The UN Security Council on Tuesday renewed the mandate of the UN’s Interim Force in Lebanon (UNIFIL), which will continue to operate with 11,000 peacekeepers and observers, with a total annual budget of $100 million U.S.
According to the renewed mandate, the force will continue to operate in southern Lebanon to implement Security Council Resolution 1701, which ended the Second Lebanon War in 2006.
According to the resolution, Hezbollah must not be allowed operate in southern Lebanon and the entire area of southern Lebanon must be free of any armed personnel and weapons other than those of the Government of Lebanon.
Israel’s Ambassador to the UN, Danny Danon, said with regards to UNIFIL’s mandate renewal: “Hezbollah continues to arm itself and build terror infrastructure in southern Lebanon, turning the local villages into terror strongholds. Public facilities, such as hospitals, schools and mosques were converted into terror outposts and weapon storage facilities.”
“A decade after the Second Lebanon War, it’s time to expel Hezbollah forces out of southern Lebanon, and implement resolution 1701 to its full extent,” he continued.

■ **Information**:
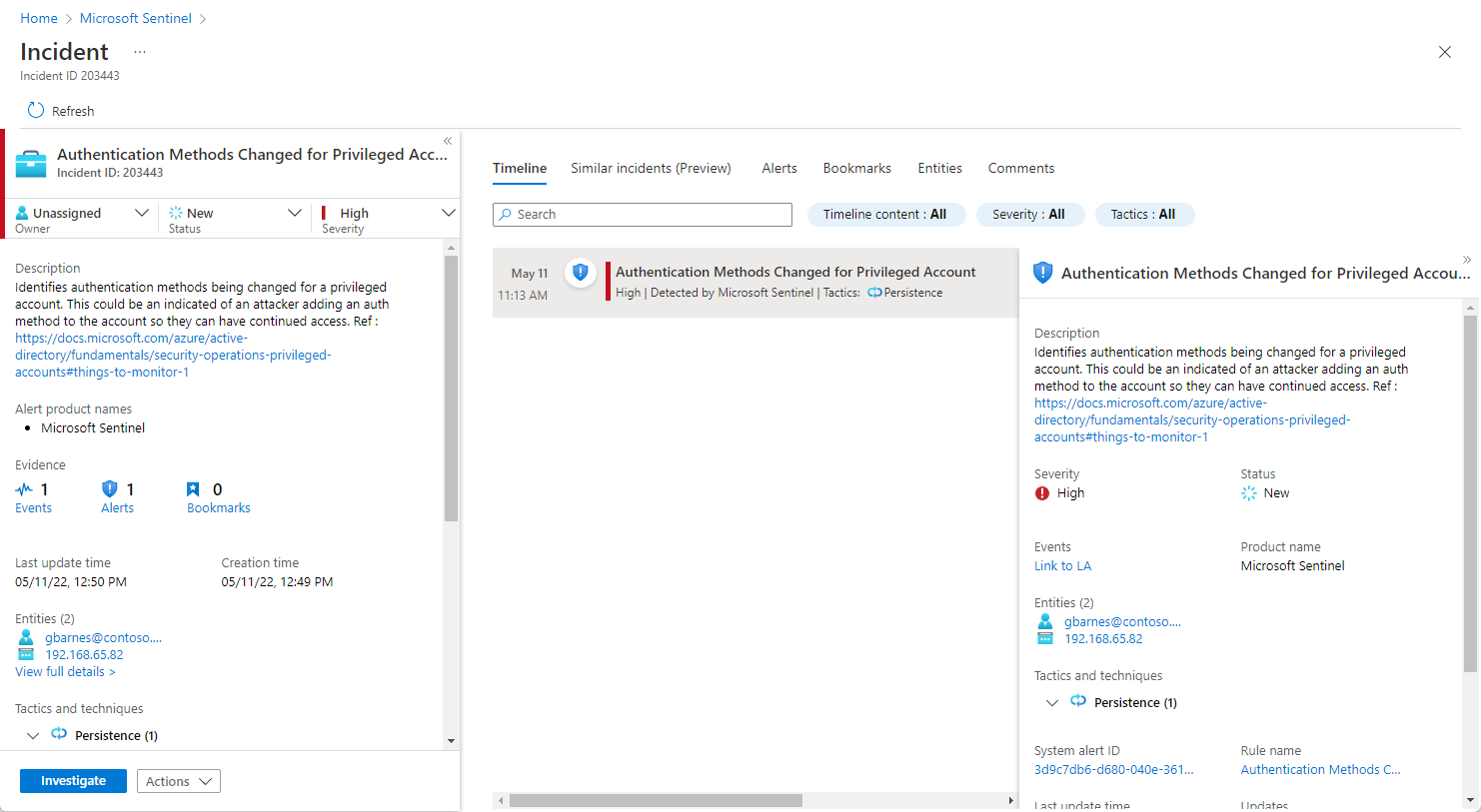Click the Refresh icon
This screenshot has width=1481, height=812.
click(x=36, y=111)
==
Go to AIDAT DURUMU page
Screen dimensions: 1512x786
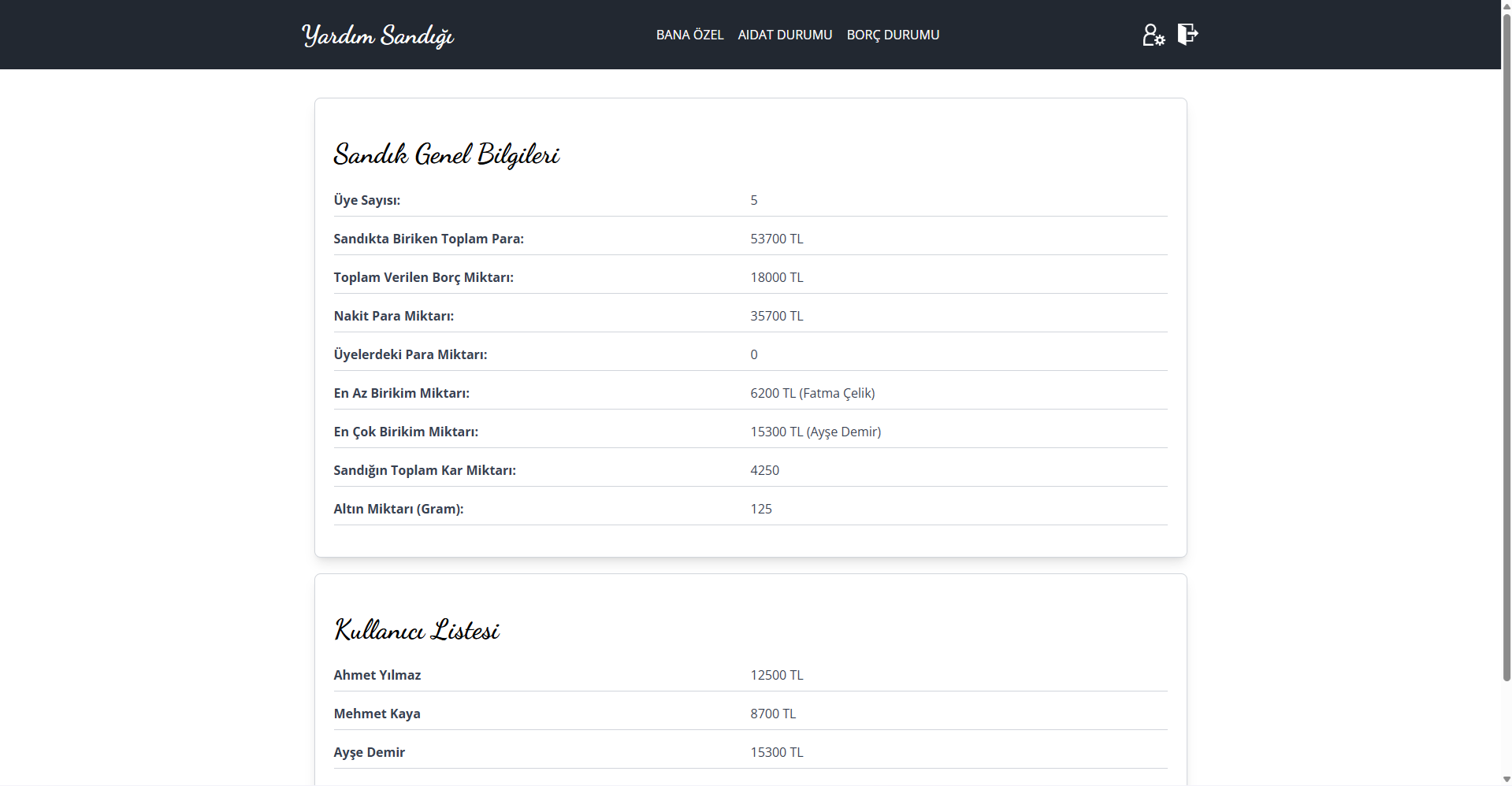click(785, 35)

■ **Activity 1**: Return, word for word, the part of the UNIFIL mandate article above that opens with the words containing "According to the renewed" and closes with "Government of Lebanon.".
■ **Activity 2**: Resume the news article on the UN renewal of UNIFIL's mandate, picking up after its final sentence.

■ **Answer section 1**:
According to the renewed mandate, the force will continue to operate in southern Lebanon to implement Security Council Resolution 1701, which ended the Second Lebanon War in 2006.
According to the resolution, Hezbollah must not be allowed operate in southern Lebanon and the entire area of southern Lebanon must be free of any armed personnel and weapons other than those of the Government of Lebanon.

■ **Answer section 2**:
Hezbollah leader Hassan Nasrallah has several times in recent weeks made public appearances, boasting of his group's “victory” in the 2006 war and claiming that Israel is deterred by Lebanon.
In a previous interview several months ago, Nasrallah threatened to target civilian sites across Israel and to invade the northern Galilee region.
He previously suggested that the organization would strike Israel’s chemical plants in Haifa, referring to the ammonia storage tanks there as “Hezbollah’s nuclear bomb”.
Last July, Ambassador Danon revealed new intel at the Security Council that provided further proof that Hezbollah has been hijacking civilian villages and turning them into terror outposts. This information included recent aerial photos and a detailed intelligence analysis which exposed Hezbollah’s terror outposts.